Please return the full listing below without altering anything.

━━━━━━━━━━━━━━━━━━━━

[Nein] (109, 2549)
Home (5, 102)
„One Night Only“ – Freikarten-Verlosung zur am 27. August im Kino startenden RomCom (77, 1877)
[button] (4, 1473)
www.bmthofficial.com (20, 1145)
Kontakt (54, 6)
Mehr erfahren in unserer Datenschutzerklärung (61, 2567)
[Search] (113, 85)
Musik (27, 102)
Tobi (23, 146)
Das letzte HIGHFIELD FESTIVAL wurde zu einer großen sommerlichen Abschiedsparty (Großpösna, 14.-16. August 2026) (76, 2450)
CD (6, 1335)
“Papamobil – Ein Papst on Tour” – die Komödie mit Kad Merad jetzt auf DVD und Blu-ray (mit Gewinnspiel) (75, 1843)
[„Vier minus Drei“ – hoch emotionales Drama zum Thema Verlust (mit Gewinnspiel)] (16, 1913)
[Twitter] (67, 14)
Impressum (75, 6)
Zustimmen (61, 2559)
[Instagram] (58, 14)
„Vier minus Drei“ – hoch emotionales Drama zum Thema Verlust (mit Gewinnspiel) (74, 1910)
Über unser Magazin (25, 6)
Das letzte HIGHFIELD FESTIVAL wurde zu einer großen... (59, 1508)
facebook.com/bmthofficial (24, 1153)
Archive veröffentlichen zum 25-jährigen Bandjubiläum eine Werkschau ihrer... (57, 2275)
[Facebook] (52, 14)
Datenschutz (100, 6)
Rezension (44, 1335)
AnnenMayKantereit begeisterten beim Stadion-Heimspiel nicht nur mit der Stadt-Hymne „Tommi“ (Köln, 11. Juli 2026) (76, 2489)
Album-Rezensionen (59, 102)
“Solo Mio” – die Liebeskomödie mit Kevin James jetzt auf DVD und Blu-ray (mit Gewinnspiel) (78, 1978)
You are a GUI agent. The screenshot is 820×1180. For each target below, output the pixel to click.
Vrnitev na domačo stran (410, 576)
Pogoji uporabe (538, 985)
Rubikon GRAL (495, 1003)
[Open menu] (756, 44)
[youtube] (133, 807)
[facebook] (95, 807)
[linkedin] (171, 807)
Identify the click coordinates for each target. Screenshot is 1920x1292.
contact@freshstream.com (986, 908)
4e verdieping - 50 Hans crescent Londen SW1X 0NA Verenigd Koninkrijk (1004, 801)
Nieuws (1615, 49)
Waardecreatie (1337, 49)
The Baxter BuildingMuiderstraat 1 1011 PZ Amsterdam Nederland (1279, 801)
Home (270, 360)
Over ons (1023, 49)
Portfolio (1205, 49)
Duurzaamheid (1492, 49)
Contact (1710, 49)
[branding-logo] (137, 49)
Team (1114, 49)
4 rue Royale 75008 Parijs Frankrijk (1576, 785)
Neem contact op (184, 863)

━━━━━━━━━━━━━━━━━━━━

RESPONSE TO THIS EXERCISE ::
[Nein] (109, 2549)
Home (5, 102)
„One Night Only“ – Freikarten-Verlosung zur am 27. August im Kino startenden RomCom (77, 1877)
[button] (4, 1473)
www.bmthofficial.com (20, 1145)
Kontakt (54, 6)
Mehr erfahren in unserer Datenschutzerklärung (61, 2567)
[Search] (113, 85)
Musik (27, 102)
Tobi (23, 146)
Das letzte HIGHFIELD FESTIVAL wurde zu einer großen sommerlichen Abschiedsparty (Großpösna, 14.-16. August 2026) (76, 2450)
CD (6, 1335)
“Papamobil – Ein Papst on Tour” – die Komödie mit Kad Merad jetzt auf DVD und Blu-ray (mit Gewinnspiel) (75, 1843)
[„Vier minus Drei“ – hoch emotionales Drama zum Thema Verlust (mit Gewinnspiel)] (16, 1913)
[Twitter] (67, 14)
Impressum (75, 6)
Zustimmen (61, 2559)
[Instagram] (58, 14)
„Vier minus Drei“ – hoch emotionales Drama zum Thema Verlust (mit Gewinnspiel) (74, 1910)
Über unser Magazin (25, 6)
Das letzte HIGHFIELD FESTIVAL wurde zu einer großen... (59, 1508)
facebook.com/bmthofficial (24, 1153)
Archive veröffentlichen zum 25-jährigen Bandjubiläum eine Werkschau ihrer... (57, 2275)
[Facebook] (52, 14)
Datenschutz (100, 6)
Rezension (44, 1335)
AnnenMayKantereit begeisterten beim Stadion-Heimspiel nicht nur mit der Stadt-Hymne „Tommi“ (Köln, 11. Juli 2026) (76, 2489)
Album-Rezensionen (59, 102)
“Solo Mio” – die Liebeskomödie mit Kevin James jetzt auf DVD und Blu-ray (mit Gewinnspiel) (78, 1978)
You are a GUI agent. The screenshot is 820×1180. For each target below, output the pixel to click.
Vrnitev na domačo stran (410, 576)
Pogoji uporabe (538, 985)
Rubikon GRAL (495, 1003)
[Open menu] (756, 44)
[youtube] (133, 807)
[facebook] (95, 807)
[linkedin] (171, 807)
Identify the click coordinates for each target. Screenshot is 1920x1292.
contact@freshstream.com (986, 908)
4e verdieping - 50 Hans crescent Londen SW1X 0NA Verenigd Koninkrijk (1004, 801)
Nieuws (1615, 49)
Waardecreatie (1337, 49)
The Baxter BuildingMuiderstraat 1 1011 PZ Amsterdam Nederland (1279, 801)
Home (270, 360)
Over ons (1023, 49)
Portfolio (1205, 49)
Duurzaamheid (1492, 49)
Contact (1710, 49)
[branding-logo] (137, 49)
Team (1114, 49)
4 rue Royale 75008 Parijs Frankrijk (1576, 785)
Neem contact op (184, 863)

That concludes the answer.